I used to have the work habit:
Introduce a multi-parameter type class (Types hanging out all over the place, so...)
Introduce functional dependencies (Should tidy it up but then I end up needing...)
Add FlexibleInstances (Alarm bells start ringing. There's a reason the compiler has this off by default...)
Add UndecidableInstances (GHC is telling you you're on your own, because it's not convinced it's up to the challenge you're setting it.)

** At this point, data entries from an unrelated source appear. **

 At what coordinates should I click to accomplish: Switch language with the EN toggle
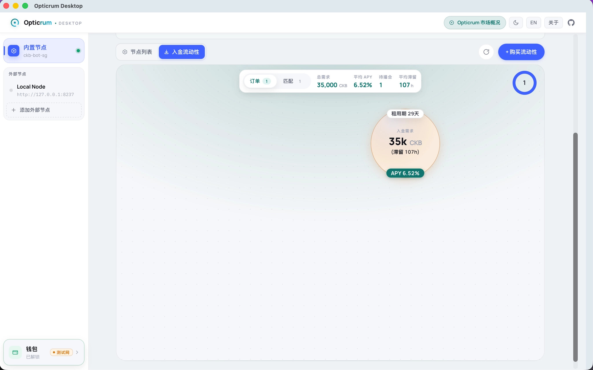click(533, 23)
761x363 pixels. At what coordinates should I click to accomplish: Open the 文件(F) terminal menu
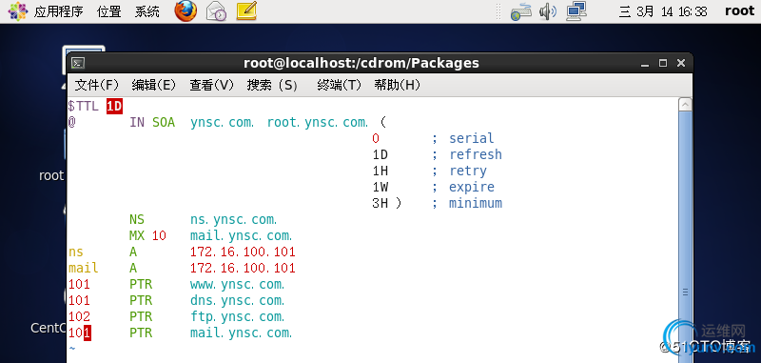[97, 86]
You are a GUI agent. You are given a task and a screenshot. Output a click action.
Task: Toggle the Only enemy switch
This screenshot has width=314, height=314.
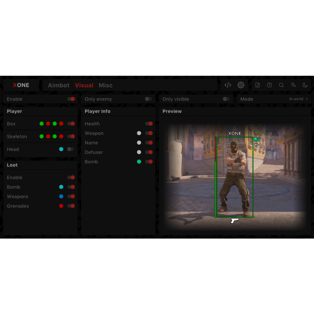coord(148,99)
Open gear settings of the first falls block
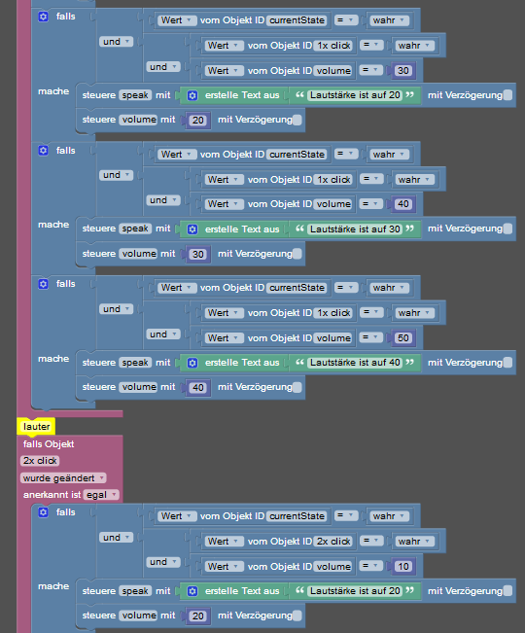Viewport: 525px width, 633px height. tap(43, 17)
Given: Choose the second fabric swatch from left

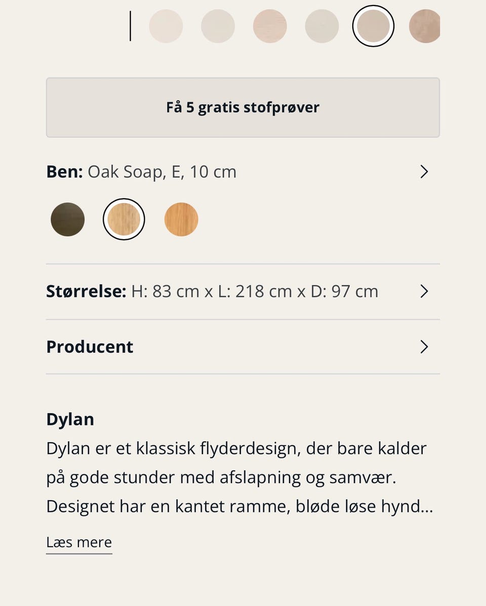Looking at the screenshot, I should point(218,26).
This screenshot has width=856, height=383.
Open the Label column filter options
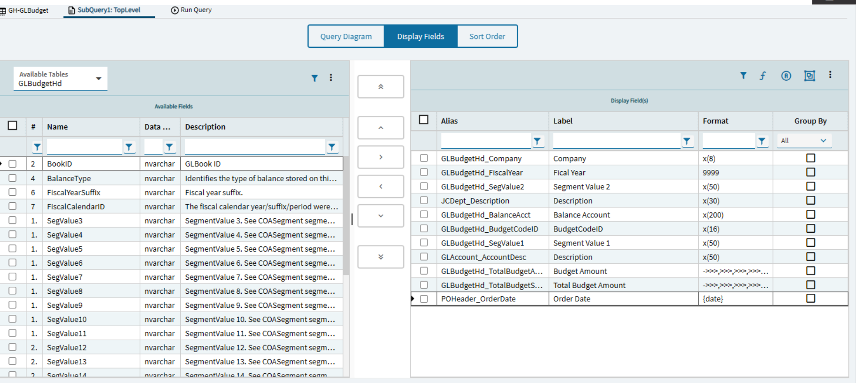tap(687, 141)
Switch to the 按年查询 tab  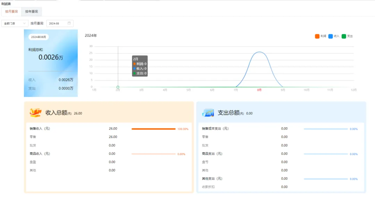[x=31, y=11]
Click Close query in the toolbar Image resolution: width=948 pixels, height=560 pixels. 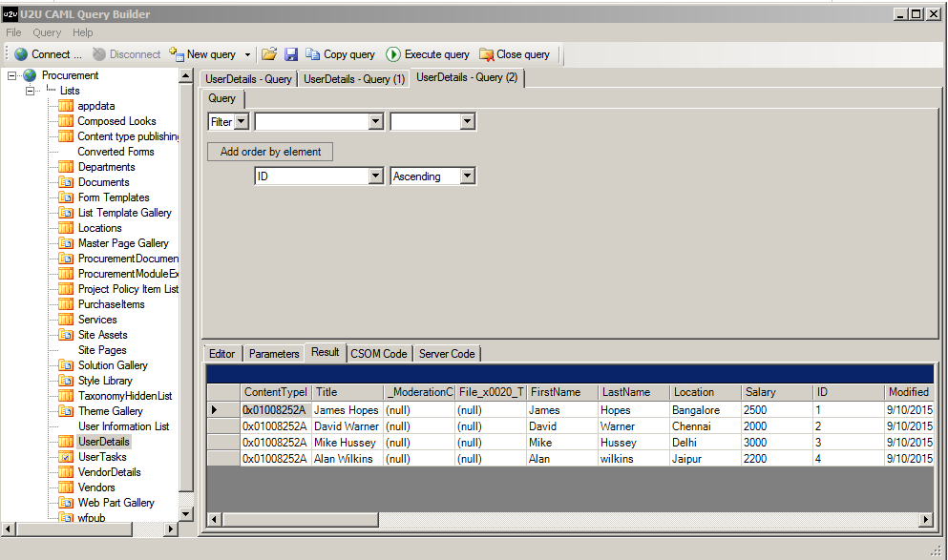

Everything blows up. Refactor somehow.
Then I discovered the joys of type families (functional programming for types (hooray) - multi-parameter type classes are (a bit like) logic programming for types). My workflow changed to:
Introduce a type class including an associated type, i.e. replace
class MyProblematicClass a b | a -> b where
thing :: a -> b
thang :: b -> a -> b
with
class MyJustWorksClass a where
type Thing a :: * -- Thing a is a type (*), not a type constructor (* -> *)
thing :: a -> Thing a
thang :: Thing a -> a -> Thing a
Nervously add FlexibleInstances. Nothing goes wrong at all.
Sometimes fix things by using constraints like (MyJustWorksClass j,j~a)=> instead of (MyJustWorksClass a)=> or (Show t,t ~ Thing a,...)=> instead of (Show (Thing a),...) => to help ghc out. (~ essentially means 'is the same type as')
Nervously add FlexibleContexts. Nothing goes wrong at all.
Everything works.
The reason "Nothing goes wrong at all" is that ghc calculates the type Thing a using my type function Thang rather than trying to deduce it using a merely a bunch of assertions that there's a function there and it ought to be able to work it out.
Give it a go! Read Fun with Type Functions before reading the manual!